Edition J'AI LU, Science-Fiction (1959 - 1984, 1ère série) (1980)


 
     MONADE GONADE

     Monade Urbaine 116 : 3000 mètres, 1000 étages, dans la Constellation des Chippitts : 50 monades, bientôt une cinquante et unième... 880 000 habitant par monade, plus une centaine par jour. Des dizaines de constellations, 75 milliards d'humains sur la Terre. Surpopulation ? Non, pas du tout : grâce à la civilisation verticale, Dieu soit loué, le problème de la surpopulation est résolu. Dans la liberté la plus onctueuse, la vénération de la vie et de Dieu, par l'acte le plus divin qui soit : la procréation. Faire l'amour, faire des enfants, emplir la ruche, l'entité bio-électronique, la monade. Faire l'amour, être onctueux, ne jamais refuser — surtout pas de friction — contribuer à ce que la machine tourne rond et s'étende — la Terre peut nourrir cent milliards d'habitants, et plus encore ! Grâce à Dieu... consacrons-lui nos enfants, fruits de nos amours, élevons-nous vers lui... moralement et physiquement, par l'ascension sociale, but de la vie — l'ascension des étages. Des paupos de Reykjavik et de Prague vers les artistes de San Francisco, les bureaucrates de Rome, les intellectuels de Shanghai... les administrateurs de Louisville, au sommet. Les maîtres. Ceux que Mattern, Quevedo, Kluver, rêvent de devenir, la nuit dans les bras de femmes altières et solides, pendant que d'autres encore, connus ou inconnus, aiment leurs femmes et leur ascension d'une nuit. Personne n'est frustré, et tout ça tourne bien, dans la mesure où on a foi en Dieu et en la monade.
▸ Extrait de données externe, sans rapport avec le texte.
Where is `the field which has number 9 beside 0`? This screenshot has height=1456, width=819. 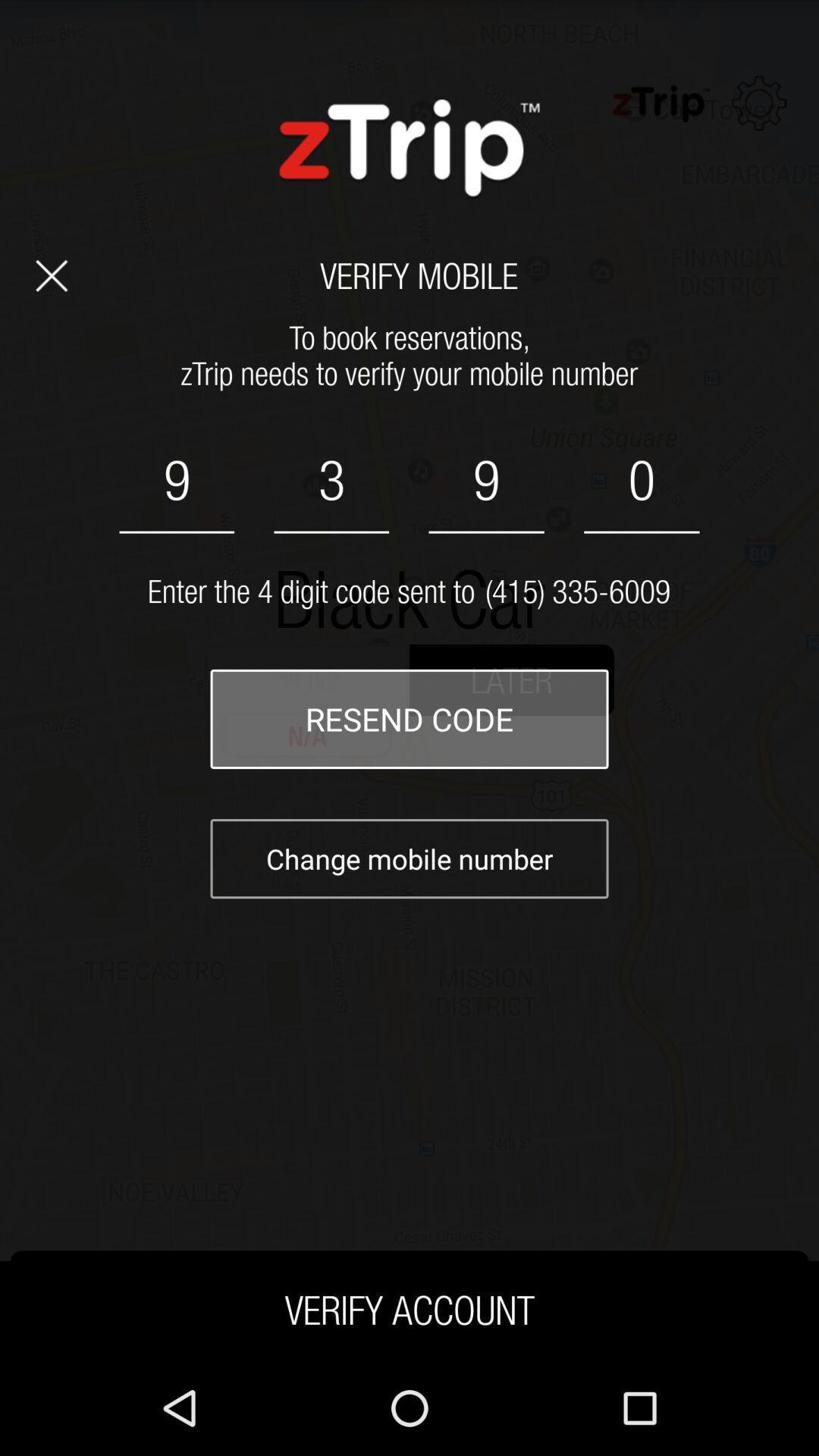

Malheureusement la foi est fragile, et le spectre de l'inadapté, du débranché, de l'asocial hante tous les étages et frappe toutes les classes sociales. Pourtant, chacun sait que l'anomo est condamné à « dévaler la chute », nourrir les entrailles du monstre... 880 000 personnes, c'est un équilibre fragile. Rien ni personne ne doit le briser. Mais le sexe et l'onctuosité, même Dieu ne font pas un humain. Si vous perdez votre propre équilibre...
     Chacun le sait. Pourtant, Charles Mattern, socio-computeur à Shanghai, a des doutes. Aurea Holston, 14 ans, jeune mariée, a une peur maladive d'être envoyée dans Monade 158 — hors du cocon, dans un endroit vide ! Dillon Chrimes, musicien de San Francisco, se défonce pour mieux vibrer avec la ruche — mais la monade l'oppresse. Pourtant, il a son vibrastar pour l'évasion. Jason Quevedo, lui, s'évade dans le passé. Il s'étonne des tabous sexuels du XXe siècle — pourtant la jalousie, émotion anisociale s'il en est, nourrit ses soupçons et créé des frictions... Micael Statler s'évade réellement — découvre avec horreur et joie la dure civilisation des communes agricoles. Mais la monade l'appelle dans ses gonades — pour mieux l'anéantir. Trop tard. Siegmund Kluver, 15 ans, déjà presque à Louisville — un modèle de fertilité et d'ascension sociale — retrouve chez ces maîtres qu'il admire et aspire le vide programmé de sa propre existence. Il trouvera un refuge à son désarroi dans l'extase mystique — un peu trop poussée...
     Oui, il y a des inadaptés, bien sûr. On les élimine discrètement, pour le bonheur et l'équilibre de tous ces petits lapins.
     Une œuvre magistrale, dans le style froid, précis, efficace et direct de Silverberg — une loupe acérée sur la fourmilière humaine. Les monades urbaines, une civilisation verticale à laquelle certains pensent déjà — j'en frémis — avec délices. Une œuvre aux trois quarts publiée dans Galaxie en 72, reprise en 74 dans la collection dorée de Gérard Klein, mais qu'importe ? Des milliers de nouveaux petits lapins vont pouvoir revisiter la Monade Urbaine 116 — dans le silence et le recueillement. Gare à la chute !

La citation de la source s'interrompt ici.